Correct answer: yes. If you add a double dose of bitterness—not enough to topple it into incivility, only to give it a rakish smirk—it morphs into something like a gracious Southern belle who occasionally lets loose with a blue streak.
Brittany Conerly, a food photographer and recipe developer (and sometime food blogger at her Beyond the Bayou), lives in Dallas now but is a New Orleans native. “Did I grow up drinking milk punches?” she asks. “No. A White Russian was probably the closest thing I had,” though she does remember milk punch as a popular drink during the holidays and Carnival season.

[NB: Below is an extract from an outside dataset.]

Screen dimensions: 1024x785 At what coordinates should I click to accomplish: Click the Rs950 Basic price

When she revisited the recipe, she saw room, not necessarily for improvement, but for extending the punch’s range with some curated additions. She started with coffee. “I have to have Community Coffee with chicory when I’m home,” she says. So coffee went into the punch—a natural boost for a morning drink and an ingredient that’s been used in cocktails across time, including in the sixties when recipes occasionally called for a spoonful of instant.

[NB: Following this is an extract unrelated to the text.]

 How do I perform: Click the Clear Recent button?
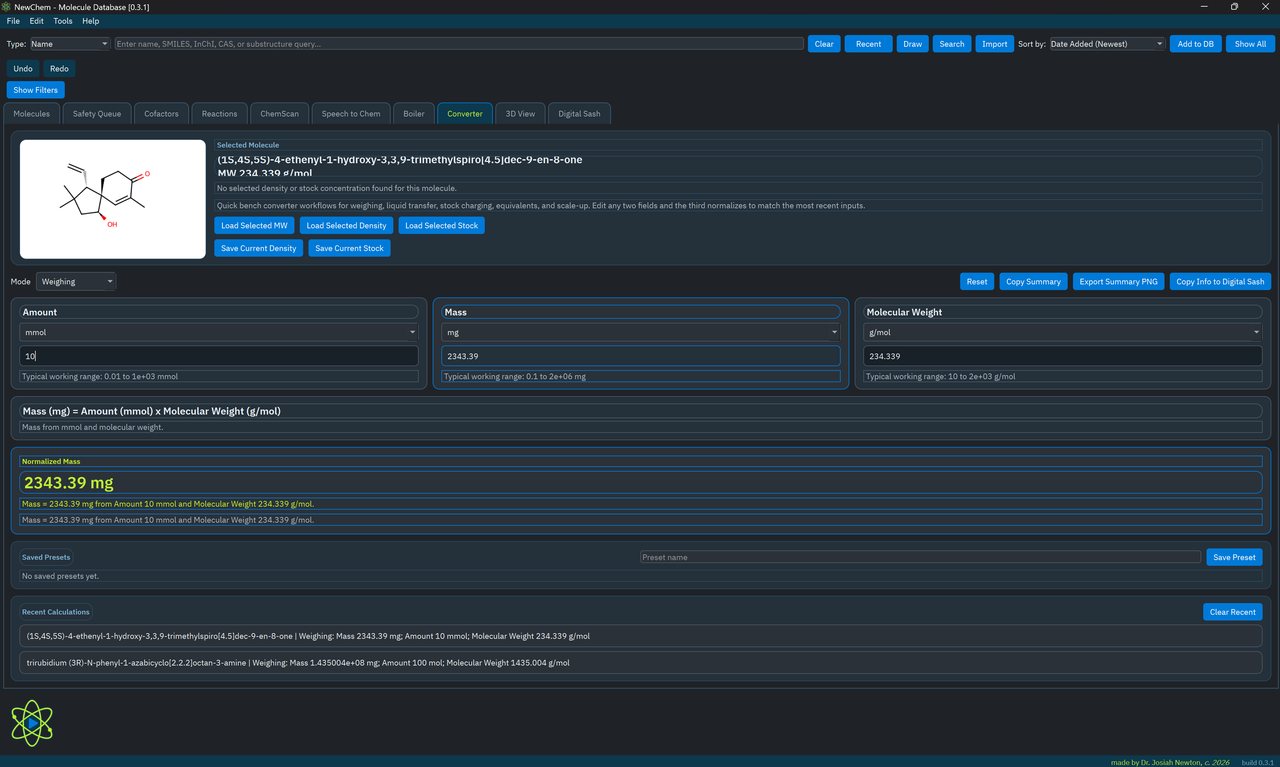coord(1232,611)
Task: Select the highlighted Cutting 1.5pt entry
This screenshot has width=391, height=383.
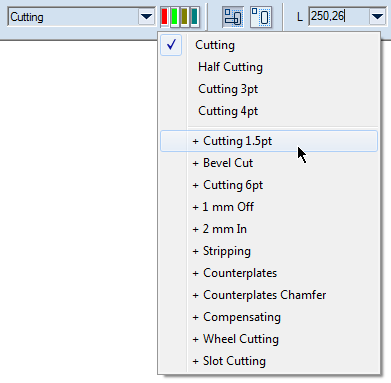Action: pos(269,141)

Then came a dollop of Italian amaro—the Italian word for bitter. Conerly prefers Montenegro, made from an 1885 recipe that features top notes of bitter orange, which gives the punch a hint of another iconic New Orleans drink: Café Brûlot, a French Quarter staple made with brandy, coffee, and orange liqueur. But try any other amaro you might have on hand—the creamy ballast tends to keep it in check.
You may also consider this milk punch a spiritually agnostic drink—just about any spirit will enliven it to good effect, including brandy, bourbon, or rye. Conerly opts for rum, which adds a bit of roundness and further tempers the coffee and amaro. A medium-bodied aged rum (like El Dorado or Mount Gay) works well. “It’s a good, straightforward drink for brunch or for the evening,” says Conerly, who tailored this version for individual servings, “and it’s made with pretty simple ingredients that people may already have on hand.”
Every cocktail, after all, could use a roguish element. “If I got rid of my demons,” Tennessee Williams once said, “I’d lose my angels.”